Massive smuggling of rice across the western border is responsible for its partial closure, President Muhammadu Buhari said on Wednesday.
The President added that he would meet with presidents of neighbouring Benin and Niger on how to stop smuggling.
The closure is also to allow Nigeria’s security forces develop a strategy on how to halt the dangerous trend with its negative impact on the government’s economic programme.
This was the first time the reason for the closure of the Seme border near Badagry in Lagos State, was given since the commencement of the exercise, ‘Ex-Swift Response, jointly conducted by the Customs, Immigration, police and military personnel and coordinated by the Office of the National Security Adviser. It is meant to last 28 days.
The partial closure is simultaneously ongoing in Nigeria’s border in three other geo-political zones.
President Buhari gave the reasons during an audience with Beninois leader Patrice Talon on the margins of the Seventh Tokyo International Conference for African Development (TICAD7), in Yokohama, Japan.
President’s spokesman Femi Adesina, in a statement, said President Buhari expressed great concern over rice smuggling.
The president said the activities of the smugglers threatened the self-sufficiency already attained due to his administration’s agricultural policies.
“Now that our people in the rural areas are going back to their farms, and the country has saved huge sums of money which would otherwise have been expended on importing rice using our scarce foreign reserves.
“We cannot allow smuggling of the product at such alarming proportions to continue,” he said.

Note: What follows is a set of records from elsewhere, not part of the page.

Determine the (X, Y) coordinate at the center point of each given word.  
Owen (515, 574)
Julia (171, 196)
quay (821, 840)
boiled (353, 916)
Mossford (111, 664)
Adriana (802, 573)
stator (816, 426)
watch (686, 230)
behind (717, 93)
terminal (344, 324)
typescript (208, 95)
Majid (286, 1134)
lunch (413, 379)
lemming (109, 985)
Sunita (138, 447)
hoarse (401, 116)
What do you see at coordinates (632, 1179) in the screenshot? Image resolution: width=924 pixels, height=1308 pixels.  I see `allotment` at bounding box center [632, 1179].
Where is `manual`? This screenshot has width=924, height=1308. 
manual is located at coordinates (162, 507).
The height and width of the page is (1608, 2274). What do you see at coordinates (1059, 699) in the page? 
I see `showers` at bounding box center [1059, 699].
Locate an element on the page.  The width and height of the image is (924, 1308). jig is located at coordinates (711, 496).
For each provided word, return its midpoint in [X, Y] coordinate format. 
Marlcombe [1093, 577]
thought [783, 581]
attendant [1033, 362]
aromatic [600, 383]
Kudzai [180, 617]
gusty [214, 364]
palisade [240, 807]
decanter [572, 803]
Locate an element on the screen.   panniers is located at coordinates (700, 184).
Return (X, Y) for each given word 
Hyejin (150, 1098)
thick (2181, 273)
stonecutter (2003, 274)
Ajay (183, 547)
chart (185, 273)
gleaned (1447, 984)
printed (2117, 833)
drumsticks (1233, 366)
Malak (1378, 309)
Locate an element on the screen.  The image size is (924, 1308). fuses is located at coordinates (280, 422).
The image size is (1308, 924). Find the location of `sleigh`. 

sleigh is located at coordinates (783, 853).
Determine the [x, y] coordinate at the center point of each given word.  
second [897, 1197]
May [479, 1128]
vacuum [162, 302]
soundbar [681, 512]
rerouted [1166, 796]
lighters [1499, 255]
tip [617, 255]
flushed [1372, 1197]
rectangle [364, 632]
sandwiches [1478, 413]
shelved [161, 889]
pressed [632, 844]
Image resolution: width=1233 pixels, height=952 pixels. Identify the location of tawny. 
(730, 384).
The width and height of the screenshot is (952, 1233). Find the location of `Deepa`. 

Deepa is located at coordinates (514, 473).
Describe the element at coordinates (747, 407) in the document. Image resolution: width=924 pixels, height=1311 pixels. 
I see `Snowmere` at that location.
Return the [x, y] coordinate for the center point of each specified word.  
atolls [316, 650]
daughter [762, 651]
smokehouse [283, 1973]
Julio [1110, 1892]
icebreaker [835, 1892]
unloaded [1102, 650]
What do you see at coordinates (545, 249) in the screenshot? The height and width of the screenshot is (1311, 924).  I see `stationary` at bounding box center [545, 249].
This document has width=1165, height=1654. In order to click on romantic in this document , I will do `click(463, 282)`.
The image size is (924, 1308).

Responding to the concerns raised by President Talon on the magnitude of suffering caused by the closure, President Buhari said he had taken note and would reconsider reopening it in the not too distant future.
He explained that a meeting with his counterparts from Benin and Niger Republics would soon be called to determine strict and comprehensive measures to curtail the level of smuggling across their borders.
The volume of rice import from Thailand in 2015 by Nigeria was 1.8 metric tons.
It came down to zero metric tons in 2017 when the Federal Government banned the importation of the staple food item to boost local production.
The action triggered a phenomenal rise in the importation of the product in neighbouring Benin Republic and Cameroon.
As a result of the smuggling and acts of sabotage by some unpatriotic elements within the security agencies, the tons of rice imported by the neighbouring countries found their way into local markets in Nigeria.